----- Records to process -----
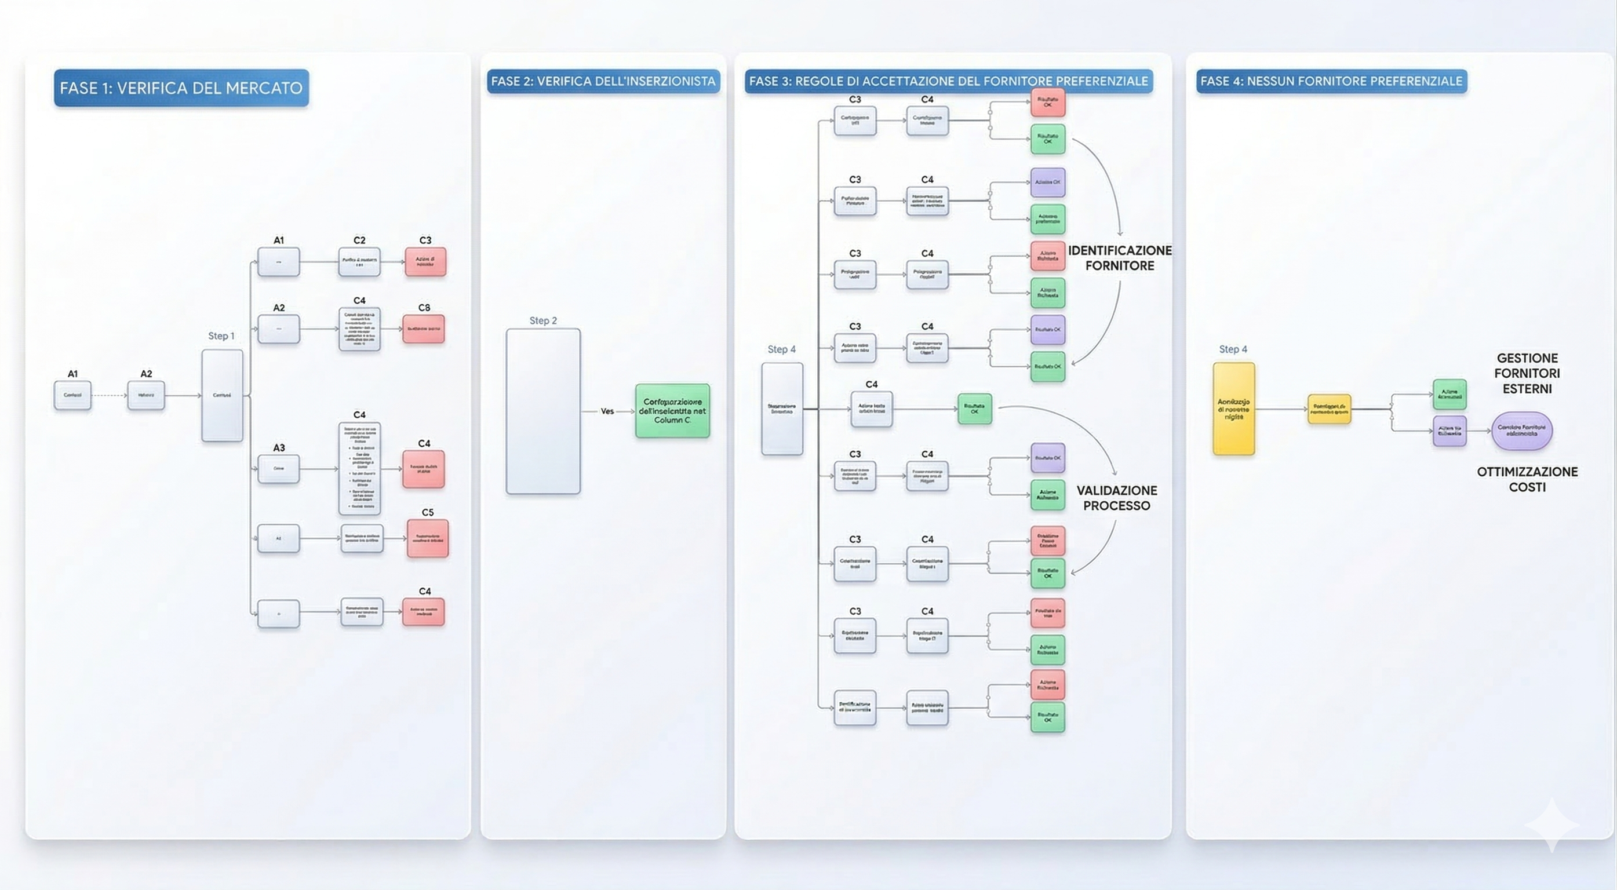Click the Fase 3 Regole di Accettazione header

coord(948,81)
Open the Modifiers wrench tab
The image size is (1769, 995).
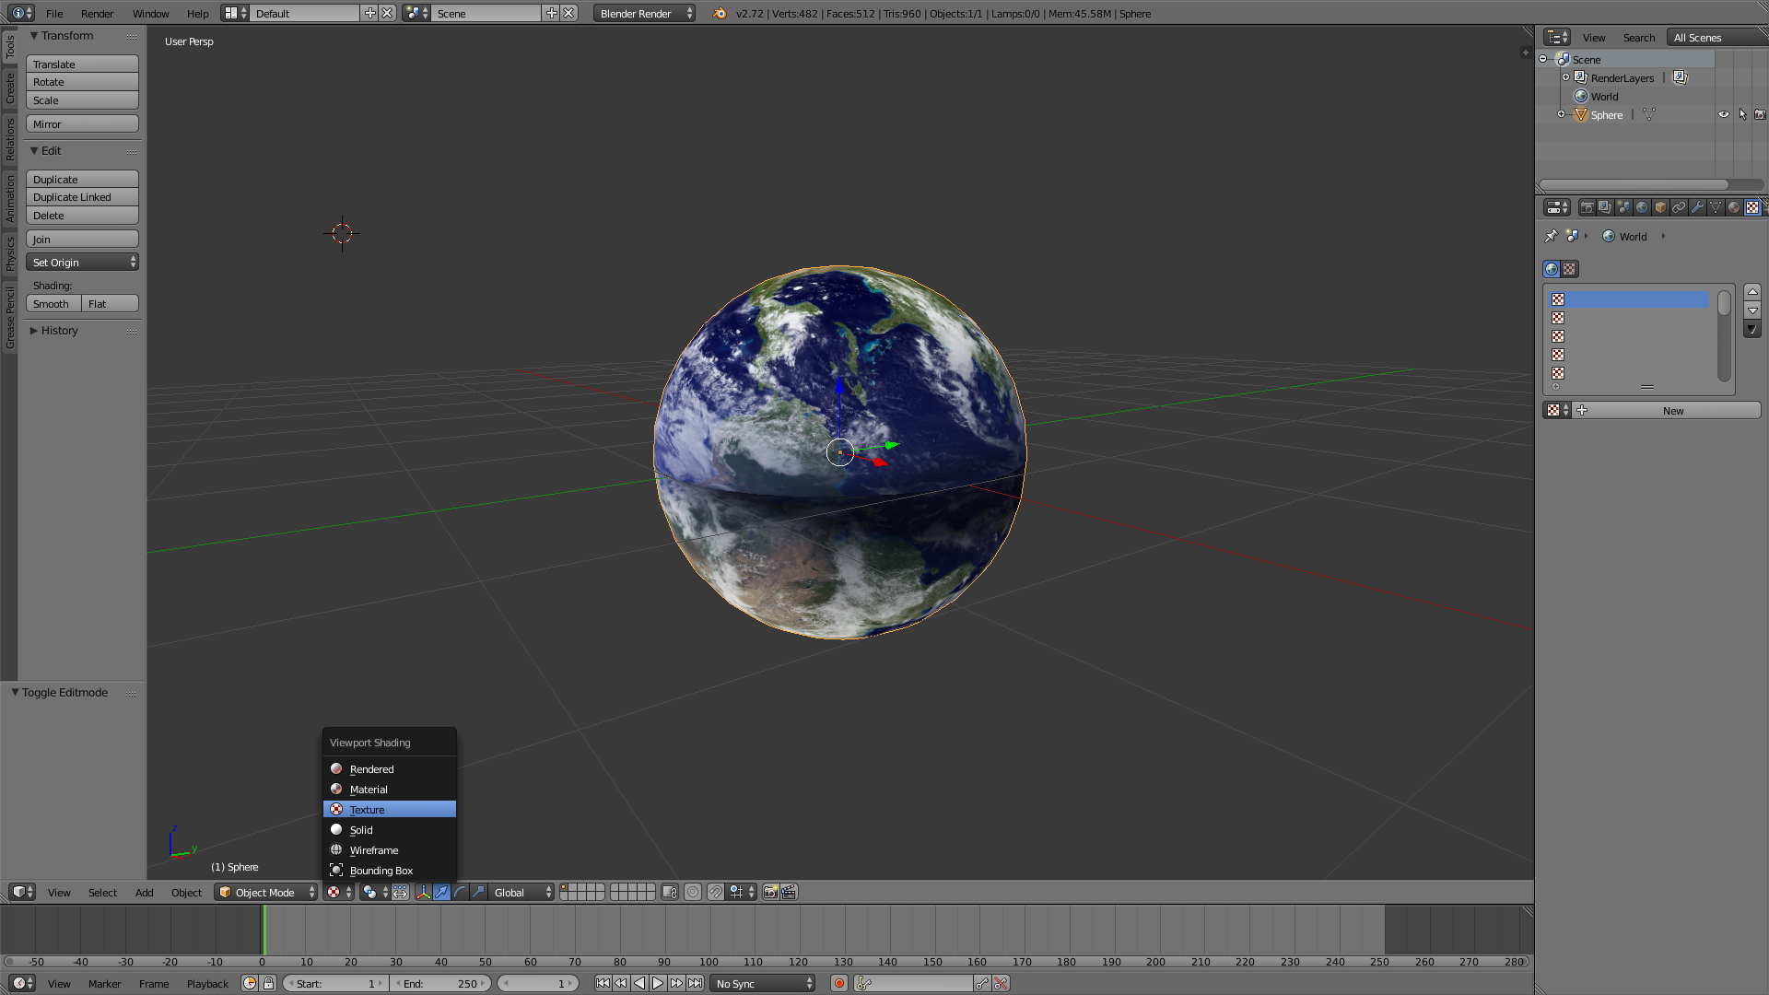point(1697,207)
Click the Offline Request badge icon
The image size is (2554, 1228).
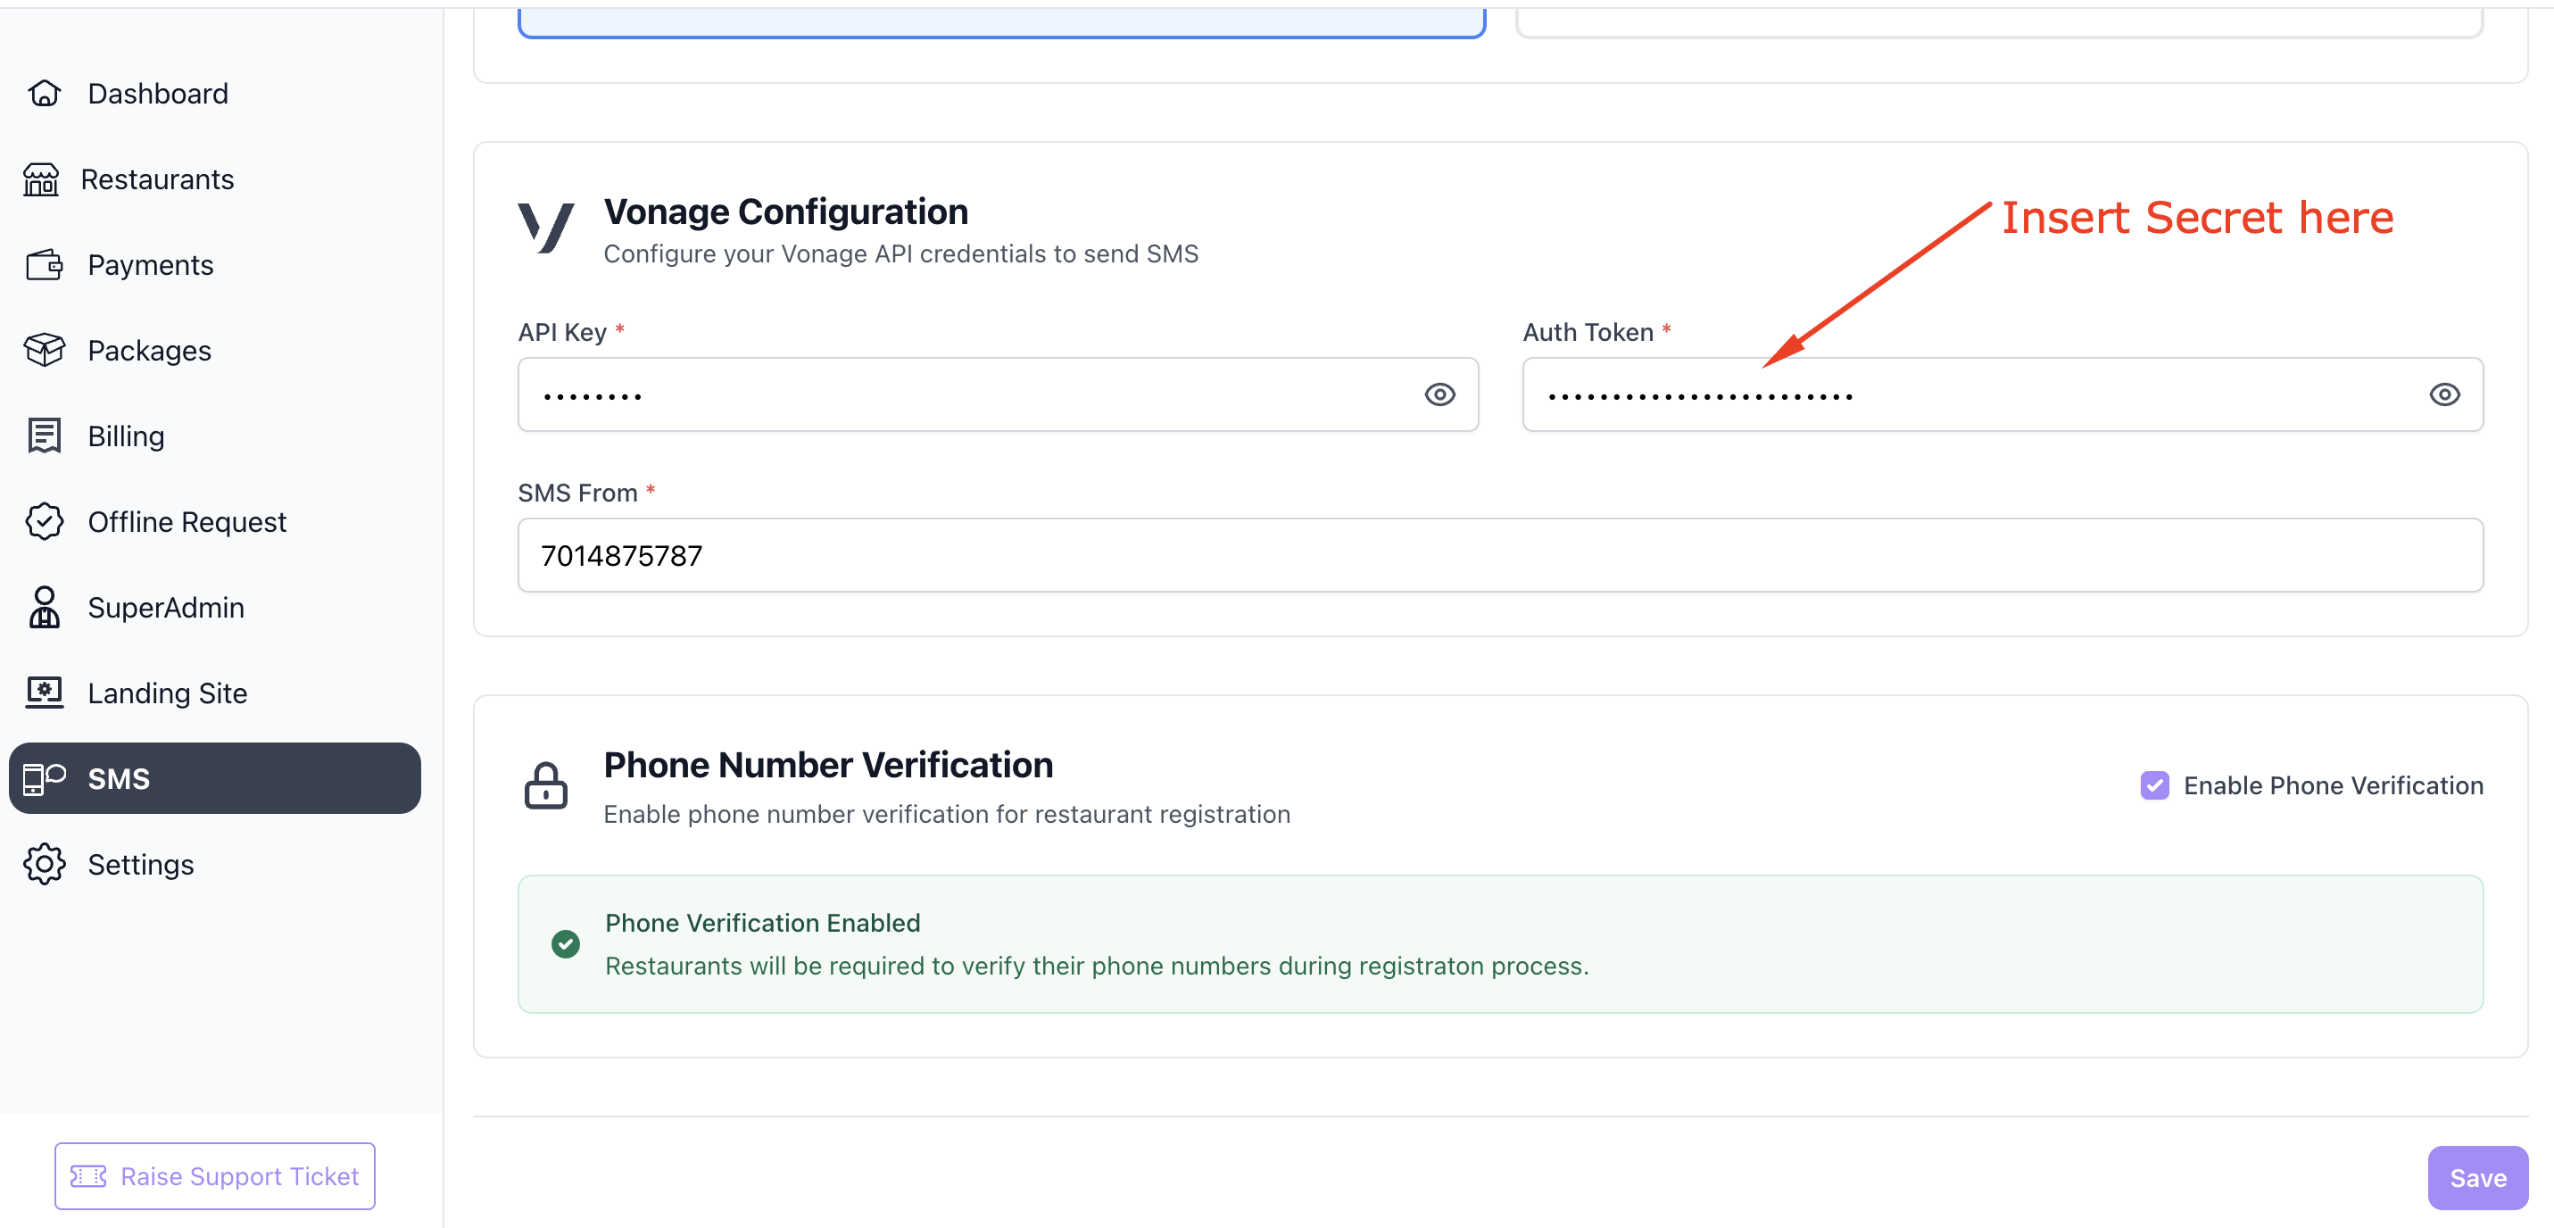[x=44, y=522]
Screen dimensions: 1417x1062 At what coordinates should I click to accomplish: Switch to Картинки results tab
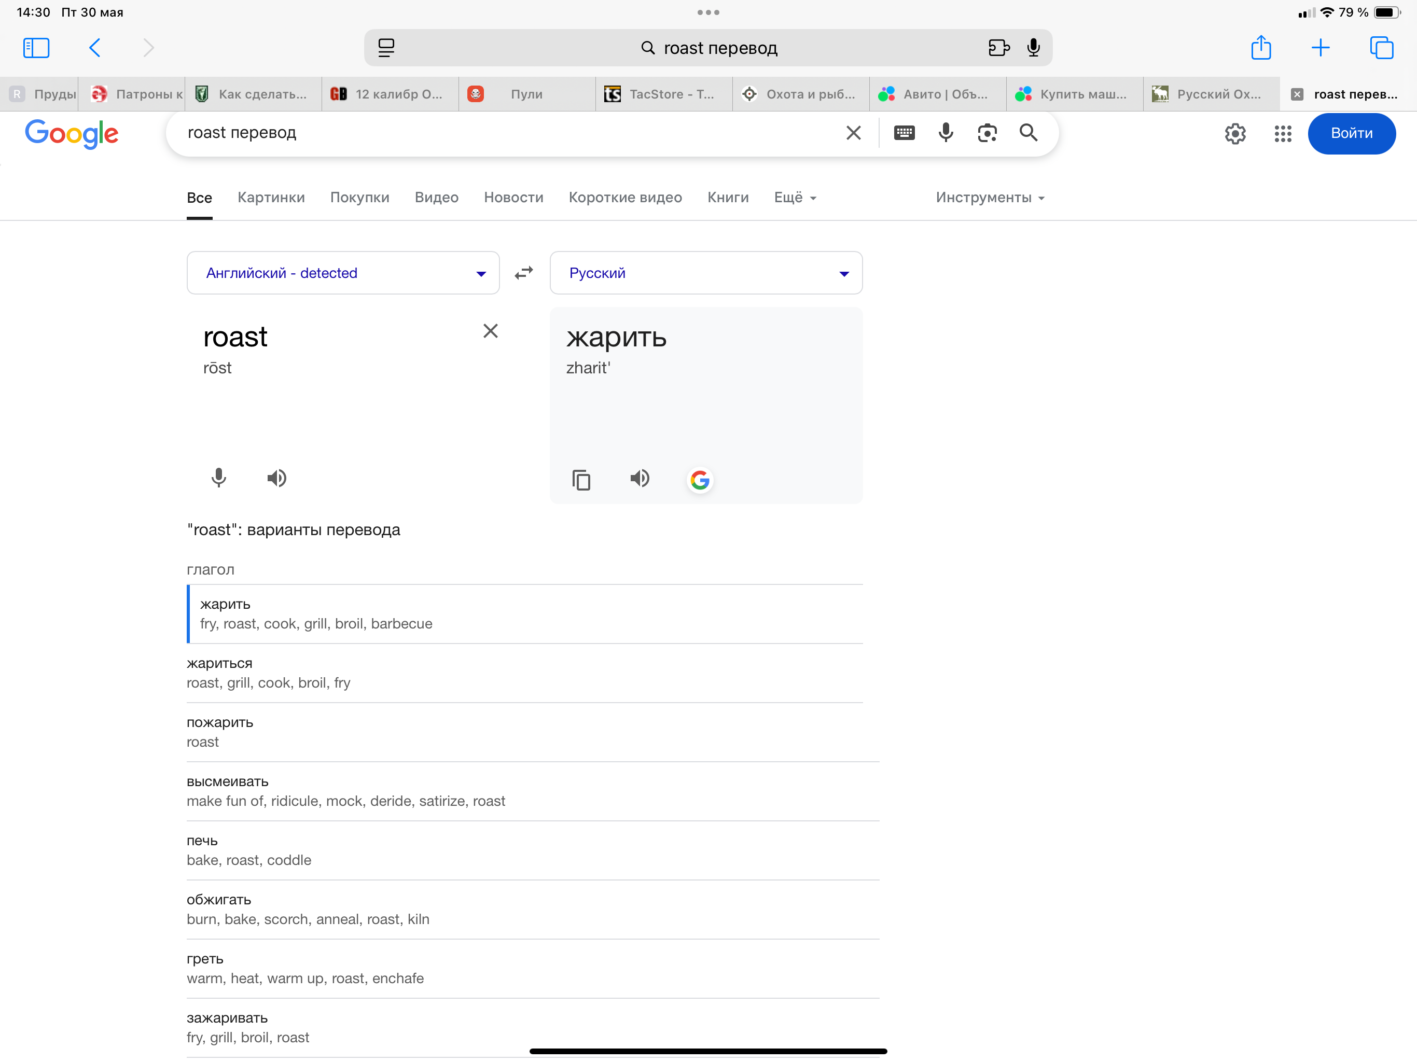coord(271,197)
-----
• Aim of the task: The answer is to be the lines from the line that contains "The image size is (1769, 995)." through the last line of the material, retyped exactly, both included, with pictures left out, please.

• Answer to this problem:
The image size is (1769, 995).
point(1697,207)
Click the Offline Request badge icon
The image size is (2554, 1228).
[x=44, y=522]
Screen dimensions: 1417x1062 At what coordinates should I click to accomplish: Switch to Картинки results tab
coord(271,197)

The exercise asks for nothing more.